%%
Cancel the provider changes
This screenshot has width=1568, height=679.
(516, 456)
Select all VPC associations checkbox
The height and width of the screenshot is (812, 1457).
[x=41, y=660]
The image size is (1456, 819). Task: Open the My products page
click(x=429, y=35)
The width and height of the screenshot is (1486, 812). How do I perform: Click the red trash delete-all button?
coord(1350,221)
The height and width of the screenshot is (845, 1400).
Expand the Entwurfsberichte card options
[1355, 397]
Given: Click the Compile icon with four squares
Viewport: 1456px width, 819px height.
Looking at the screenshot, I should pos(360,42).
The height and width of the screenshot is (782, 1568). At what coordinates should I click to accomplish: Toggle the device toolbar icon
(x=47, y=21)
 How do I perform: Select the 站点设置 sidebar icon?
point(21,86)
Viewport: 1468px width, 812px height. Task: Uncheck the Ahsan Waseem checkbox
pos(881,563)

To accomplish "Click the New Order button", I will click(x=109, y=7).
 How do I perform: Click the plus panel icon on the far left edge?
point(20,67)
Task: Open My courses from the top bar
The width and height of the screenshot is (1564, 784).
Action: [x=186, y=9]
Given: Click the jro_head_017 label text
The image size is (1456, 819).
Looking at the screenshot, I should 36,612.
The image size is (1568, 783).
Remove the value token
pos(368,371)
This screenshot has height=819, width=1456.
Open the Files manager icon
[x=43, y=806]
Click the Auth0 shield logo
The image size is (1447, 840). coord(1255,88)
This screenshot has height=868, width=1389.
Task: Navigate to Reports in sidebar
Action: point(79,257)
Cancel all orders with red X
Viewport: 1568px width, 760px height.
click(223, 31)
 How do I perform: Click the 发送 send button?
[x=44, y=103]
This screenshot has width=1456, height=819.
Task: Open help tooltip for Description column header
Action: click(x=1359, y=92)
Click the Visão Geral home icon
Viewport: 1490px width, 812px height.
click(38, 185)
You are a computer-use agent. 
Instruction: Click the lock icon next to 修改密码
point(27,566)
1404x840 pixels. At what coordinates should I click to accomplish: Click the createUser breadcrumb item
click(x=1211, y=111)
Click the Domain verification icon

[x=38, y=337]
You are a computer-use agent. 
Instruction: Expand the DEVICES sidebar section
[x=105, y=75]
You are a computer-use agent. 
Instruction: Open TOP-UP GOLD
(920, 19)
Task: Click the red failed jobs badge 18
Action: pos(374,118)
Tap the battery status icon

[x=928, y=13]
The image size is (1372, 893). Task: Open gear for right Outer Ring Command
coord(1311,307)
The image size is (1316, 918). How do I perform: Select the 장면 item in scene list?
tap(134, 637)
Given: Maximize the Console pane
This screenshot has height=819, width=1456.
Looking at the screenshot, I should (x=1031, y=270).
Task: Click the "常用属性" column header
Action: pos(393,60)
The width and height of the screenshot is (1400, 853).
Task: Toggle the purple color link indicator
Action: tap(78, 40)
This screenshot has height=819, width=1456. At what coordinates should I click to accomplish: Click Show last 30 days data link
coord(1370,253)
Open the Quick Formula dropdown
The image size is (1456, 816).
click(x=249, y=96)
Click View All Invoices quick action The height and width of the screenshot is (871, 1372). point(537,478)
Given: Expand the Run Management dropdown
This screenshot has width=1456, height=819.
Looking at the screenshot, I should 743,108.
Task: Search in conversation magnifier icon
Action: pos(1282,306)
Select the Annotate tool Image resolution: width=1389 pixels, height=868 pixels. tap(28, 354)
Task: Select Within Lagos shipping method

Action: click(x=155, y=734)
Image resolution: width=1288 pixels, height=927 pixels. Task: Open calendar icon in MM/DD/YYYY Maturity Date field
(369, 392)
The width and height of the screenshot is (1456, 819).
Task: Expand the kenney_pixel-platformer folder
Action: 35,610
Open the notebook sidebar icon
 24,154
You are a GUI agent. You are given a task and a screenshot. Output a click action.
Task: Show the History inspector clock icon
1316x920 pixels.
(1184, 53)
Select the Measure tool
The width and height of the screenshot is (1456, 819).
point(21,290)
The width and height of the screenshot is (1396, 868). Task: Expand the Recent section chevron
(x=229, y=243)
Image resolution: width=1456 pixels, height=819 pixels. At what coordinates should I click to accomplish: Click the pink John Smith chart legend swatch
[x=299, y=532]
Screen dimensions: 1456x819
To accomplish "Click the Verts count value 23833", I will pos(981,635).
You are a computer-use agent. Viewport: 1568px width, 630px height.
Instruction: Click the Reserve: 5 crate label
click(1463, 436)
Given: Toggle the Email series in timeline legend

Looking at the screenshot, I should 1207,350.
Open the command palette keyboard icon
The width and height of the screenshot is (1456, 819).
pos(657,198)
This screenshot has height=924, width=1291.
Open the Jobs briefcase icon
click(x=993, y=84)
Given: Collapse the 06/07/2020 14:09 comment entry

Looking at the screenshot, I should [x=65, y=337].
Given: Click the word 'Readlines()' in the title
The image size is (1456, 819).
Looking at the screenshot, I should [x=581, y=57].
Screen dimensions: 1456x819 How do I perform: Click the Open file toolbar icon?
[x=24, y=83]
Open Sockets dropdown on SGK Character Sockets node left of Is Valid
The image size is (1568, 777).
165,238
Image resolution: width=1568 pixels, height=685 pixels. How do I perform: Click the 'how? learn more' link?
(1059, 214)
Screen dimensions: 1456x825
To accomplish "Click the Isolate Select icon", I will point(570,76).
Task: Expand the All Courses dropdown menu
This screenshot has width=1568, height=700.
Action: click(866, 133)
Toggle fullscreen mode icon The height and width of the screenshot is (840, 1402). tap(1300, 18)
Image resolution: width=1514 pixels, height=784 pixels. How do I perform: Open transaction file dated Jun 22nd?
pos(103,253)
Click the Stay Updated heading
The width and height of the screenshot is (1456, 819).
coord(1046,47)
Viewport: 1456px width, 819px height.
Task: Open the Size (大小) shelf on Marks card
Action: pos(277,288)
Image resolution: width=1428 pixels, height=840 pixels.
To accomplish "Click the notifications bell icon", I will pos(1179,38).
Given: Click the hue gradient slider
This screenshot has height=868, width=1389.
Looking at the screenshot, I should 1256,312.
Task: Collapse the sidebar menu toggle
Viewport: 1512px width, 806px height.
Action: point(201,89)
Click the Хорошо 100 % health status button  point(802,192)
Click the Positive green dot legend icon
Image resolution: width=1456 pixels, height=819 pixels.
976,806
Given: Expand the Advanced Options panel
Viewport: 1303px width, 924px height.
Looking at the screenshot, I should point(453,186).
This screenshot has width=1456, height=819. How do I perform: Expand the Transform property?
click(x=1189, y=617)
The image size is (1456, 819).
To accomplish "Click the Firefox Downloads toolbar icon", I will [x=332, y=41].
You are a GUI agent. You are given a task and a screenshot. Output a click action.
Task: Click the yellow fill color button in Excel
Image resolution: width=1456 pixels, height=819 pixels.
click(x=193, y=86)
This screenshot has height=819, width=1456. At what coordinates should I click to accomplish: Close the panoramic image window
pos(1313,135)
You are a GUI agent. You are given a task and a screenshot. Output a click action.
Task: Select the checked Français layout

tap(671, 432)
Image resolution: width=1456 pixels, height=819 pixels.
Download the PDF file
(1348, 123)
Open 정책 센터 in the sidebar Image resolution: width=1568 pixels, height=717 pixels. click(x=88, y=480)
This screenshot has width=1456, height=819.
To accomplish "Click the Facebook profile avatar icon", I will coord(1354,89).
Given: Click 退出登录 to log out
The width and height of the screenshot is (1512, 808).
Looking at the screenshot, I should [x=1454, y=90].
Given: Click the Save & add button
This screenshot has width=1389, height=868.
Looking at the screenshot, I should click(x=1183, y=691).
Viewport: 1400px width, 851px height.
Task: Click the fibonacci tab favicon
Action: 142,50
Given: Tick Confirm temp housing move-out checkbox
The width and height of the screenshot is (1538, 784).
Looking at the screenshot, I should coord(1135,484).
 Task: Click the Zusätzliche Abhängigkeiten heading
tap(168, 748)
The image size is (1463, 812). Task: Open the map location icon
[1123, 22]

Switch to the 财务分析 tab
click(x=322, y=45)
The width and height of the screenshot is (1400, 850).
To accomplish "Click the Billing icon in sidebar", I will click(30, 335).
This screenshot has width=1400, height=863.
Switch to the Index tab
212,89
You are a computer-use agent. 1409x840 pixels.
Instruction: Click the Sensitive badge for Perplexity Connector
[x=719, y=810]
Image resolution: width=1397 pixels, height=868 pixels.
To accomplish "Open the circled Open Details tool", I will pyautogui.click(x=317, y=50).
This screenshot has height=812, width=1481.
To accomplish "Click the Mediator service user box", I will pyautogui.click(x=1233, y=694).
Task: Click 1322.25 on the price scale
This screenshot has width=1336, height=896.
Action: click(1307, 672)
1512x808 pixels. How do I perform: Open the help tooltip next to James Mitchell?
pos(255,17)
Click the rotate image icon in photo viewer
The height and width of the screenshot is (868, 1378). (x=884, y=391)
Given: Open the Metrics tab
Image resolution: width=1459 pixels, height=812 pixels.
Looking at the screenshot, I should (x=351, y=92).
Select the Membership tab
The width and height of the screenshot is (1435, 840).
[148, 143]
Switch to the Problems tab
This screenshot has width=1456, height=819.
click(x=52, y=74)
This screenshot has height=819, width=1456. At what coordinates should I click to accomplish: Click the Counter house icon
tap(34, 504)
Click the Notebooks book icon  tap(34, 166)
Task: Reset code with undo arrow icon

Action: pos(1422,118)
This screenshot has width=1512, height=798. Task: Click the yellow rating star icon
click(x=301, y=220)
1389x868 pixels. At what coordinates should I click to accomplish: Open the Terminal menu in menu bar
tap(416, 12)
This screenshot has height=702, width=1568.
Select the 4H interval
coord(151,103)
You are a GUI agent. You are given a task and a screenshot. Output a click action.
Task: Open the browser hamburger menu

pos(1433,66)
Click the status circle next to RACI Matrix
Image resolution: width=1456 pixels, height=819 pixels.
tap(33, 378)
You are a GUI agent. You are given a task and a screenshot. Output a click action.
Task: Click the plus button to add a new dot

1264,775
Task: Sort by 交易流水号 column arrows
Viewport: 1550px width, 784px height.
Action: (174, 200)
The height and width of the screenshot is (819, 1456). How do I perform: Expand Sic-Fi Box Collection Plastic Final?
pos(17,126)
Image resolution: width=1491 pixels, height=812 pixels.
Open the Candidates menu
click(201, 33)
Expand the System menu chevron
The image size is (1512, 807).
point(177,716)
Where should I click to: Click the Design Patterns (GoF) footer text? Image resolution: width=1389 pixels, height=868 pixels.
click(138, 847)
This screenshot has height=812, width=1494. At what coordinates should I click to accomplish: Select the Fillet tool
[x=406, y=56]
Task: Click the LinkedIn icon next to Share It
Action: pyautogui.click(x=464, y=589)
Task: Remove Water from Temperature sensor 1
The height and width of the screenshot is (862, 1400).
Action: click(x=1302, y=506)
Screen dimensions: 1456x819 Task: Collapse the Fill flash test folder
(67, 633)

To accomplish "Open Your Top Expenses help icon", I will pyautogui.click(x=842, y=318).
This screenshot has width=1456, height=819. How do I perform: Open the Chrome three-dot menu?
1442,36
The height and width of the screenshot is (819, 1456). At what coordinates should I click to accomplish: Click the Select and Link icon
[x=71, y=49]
%%
**Task brief:** Only the number should be given: the count of lines in the entries that contain the string "from".

**Expected answer:** 2